Hal yang juga menjadi masalah, yakni pola dari tindakan penipuan selalu berubah-ubah. Namun, penipuan berbasis kesan-kesan dan berkedok atribusi menjadi cara yang paling umum digunakan oleh pelaku.
"Dan sulit untuk menentukan otentisitas ataupun mendeteksi hal-hal mencurigakan dari keduanya," imbuh Shanti.
Penipuan dikatakan lebih cenderung mengacu pada hal-hal tertentu di dalam trafik sebuah situs. Pola yang digunakan bisa saja dengan melakukan penipuan di satu situs selama satu pekan dan di situs lain pada pekan berikutnya.

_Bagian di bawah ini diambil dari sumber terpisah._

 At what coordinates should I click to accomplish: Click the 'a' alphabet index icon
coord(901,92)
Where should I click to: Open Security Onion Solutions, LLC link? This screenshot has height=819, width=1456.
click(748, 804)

Adapun, terdapat tiga dampak utama akibat penipuan periklanan; pertama, hal tersebut merugikan para pengiklan yang mengeluarkan biaya besar; kedua, merugikan publisher dengan menodai reputasi serta memengaruhi pendapatan; ketiga, penipuan menyebabkan adanya pergeseran di dalam ekosistem periklanan yang berakibat kepada terjadinya perselisihan dan kebingungan.
Leader Digital, Mindshare, Maneesheel Gautam, menambahkan, instalasi dan iklan bodong, klik bot, serta trafik yang tidak valid saat ini menjadi kekhawatiran utama bagi para pelaku pasar digital.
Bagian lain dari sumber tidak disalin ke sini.